» WHAT TO PRODUCE
Print word for word whatever lies between the first line of the material and the line holding "Viewport: 700px width, 376px height.", both included, and omit all pictures.

» RECORD SET
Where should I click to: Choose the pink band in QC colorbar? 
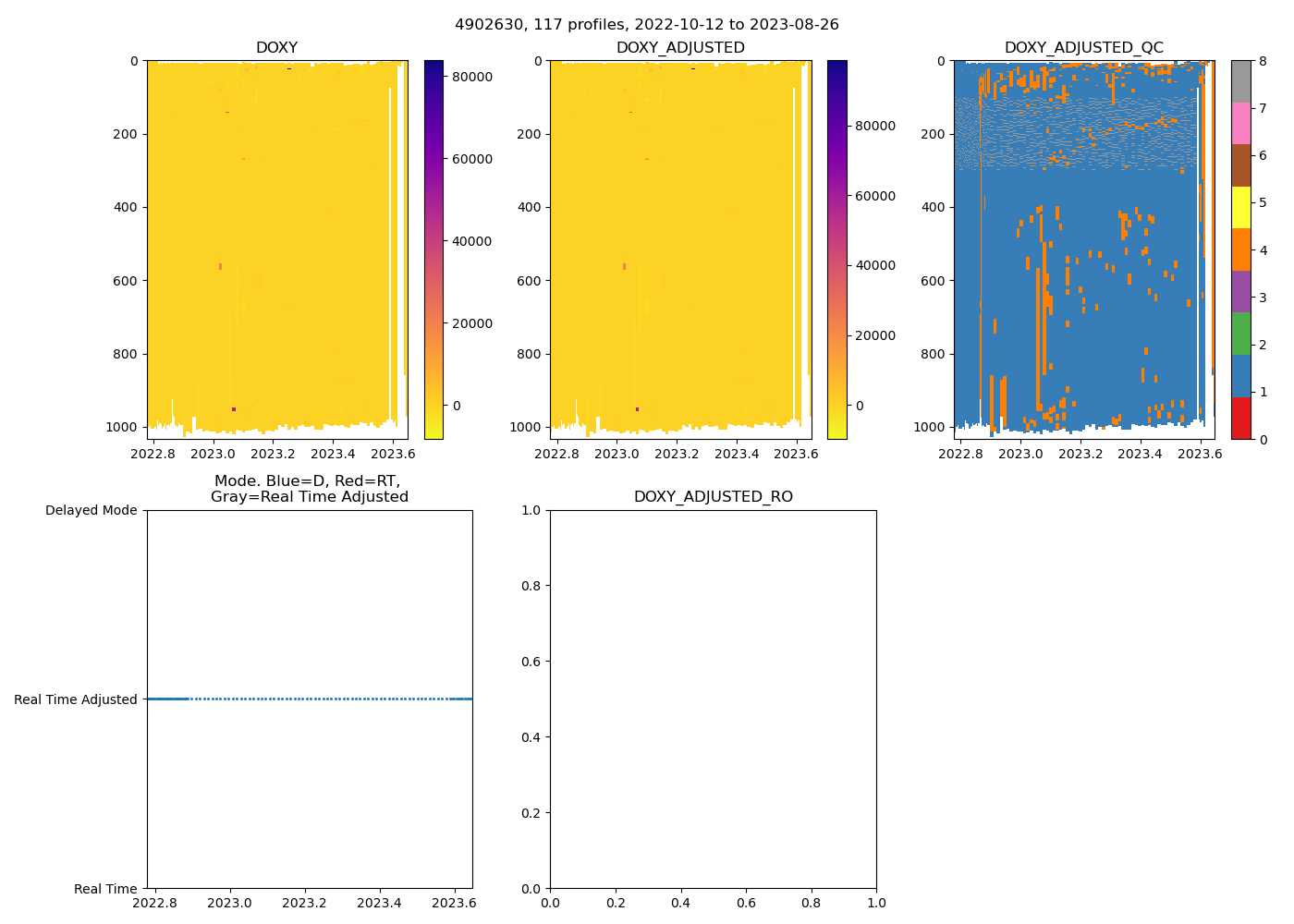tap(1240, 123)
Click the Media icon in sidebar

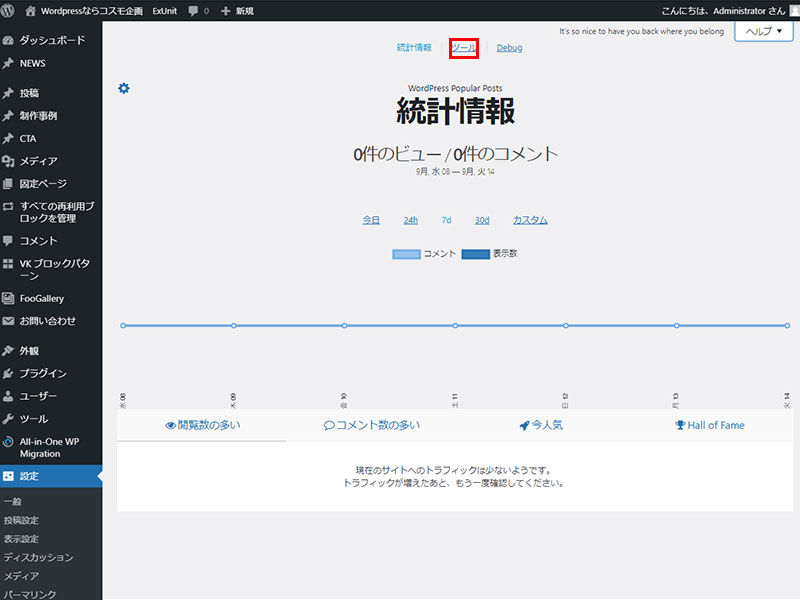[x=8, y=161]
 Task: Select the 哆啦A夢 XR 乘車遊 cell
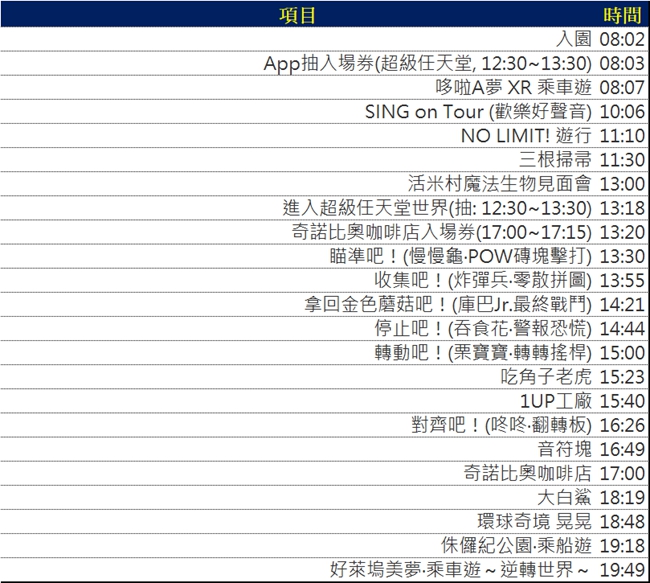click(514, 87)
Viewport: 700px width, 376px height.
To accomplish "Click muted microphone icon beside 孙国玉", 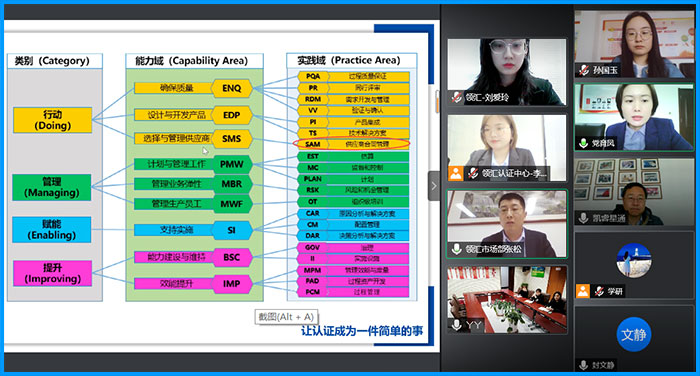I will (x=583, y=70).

» SOLVED EXERCISE
Where should I click to: Choose the pink band in QC colorbar? 
tap(1240, 123)
Click the Media icon in sidebar

[x=8, y=161]
 Task: Select the 哆啦A夢 XR 乘車遊 cell
click(514, 87)
Viewport: 700px width, 376px height.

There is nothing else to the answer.